2\2* mixed-mode end-relative column range notation, reversed order

[ dot-notation ] column-item

Column-item: one of the following formats:

5 single column, normal notation

5* single column, end-relative notation

1-4 column range, forward order, normal notation

4-1 column range, reversed order, normal notation

8-5* column range, forward order, end-relative notation

5-8* column range, reversed order, end-relative notation

2/3* column range, forward order, mixed-mode end-relative notation

2\3* column range, reversed order, mixed-mode end-relative notation

5+ remaining columns (like 5 and above), forward order

\5+ remaining columns (like 5 and above), reversed order

0 as-yet-unreferenced source-string columns, forward order

\0 as-yet-unreferenced source-string columns, reversed order

When a column reference appears by itself without an associated command code, the column reference is considered a copying command that refers to data in the source string; it would require dot notation to make it refer to the current result string.

For example, to copy column 1 to 4 of the source string into the result string, simply specify 1-4 without a command code. To copy column 1 to 4 from the beginning of the result string and appending it to the end of that same result string, specify .1-4 without a command code.

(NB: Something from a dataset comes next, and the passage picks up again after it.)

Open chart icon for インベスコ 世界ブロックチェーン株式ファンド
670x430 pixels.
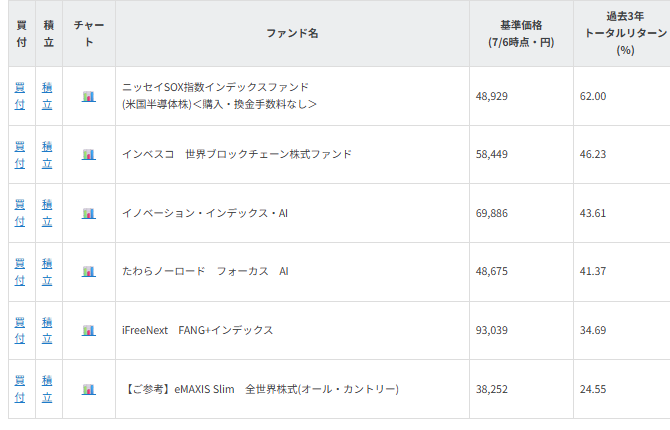click(89, 154)
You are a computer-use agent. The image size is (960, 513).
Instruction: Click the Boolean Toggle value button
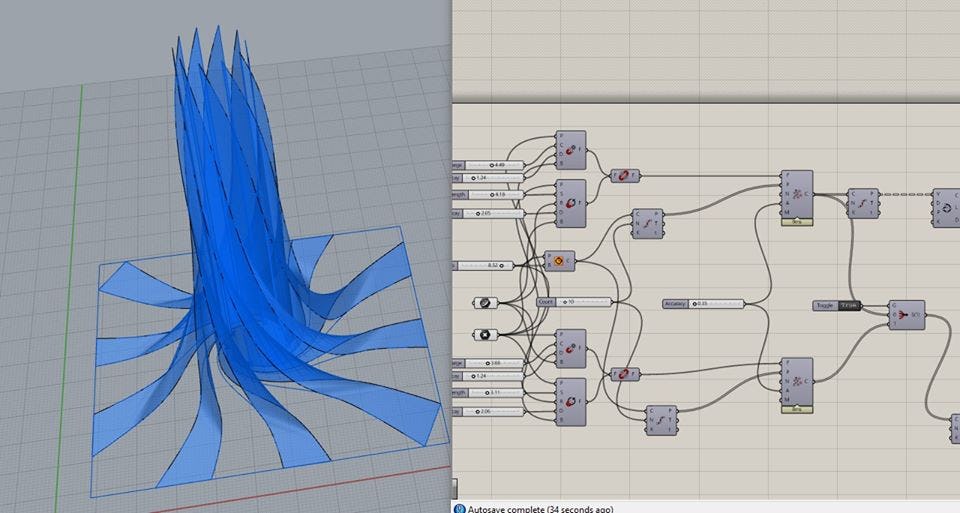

When a column reference appears as part of a command code, it is treated like an operand to that command. See Specific Command Coding Notes for complete information on how each command code operates, and how it treats its operands.

When a column reference is preceded by a dot, the reference is to the current contents of the result string at the time the reference is made.

Without the dot, it may reference to the original source string or to the result string, depending on whether a copying command or a modifying command is used.

- When a command is a copying command, dot notation causes a column reference to refer to the current contents of the result string instead of the source string.

- When a command is a modifying command, all column references refer to the current contents of the result string regardless of whether . dot notation is used or not. A modifying command always refers to the result string, and so “dot mode” is implied for such commands.

See description of each command code for the meaning of the column reference operand for that command.

1-4 may refer to columns 1-4 in the source string or in the result string

.1-4 refers to columns 1-4 in the result string only

Dot-notation cannot be combined with unreferenced columns (column number of 0).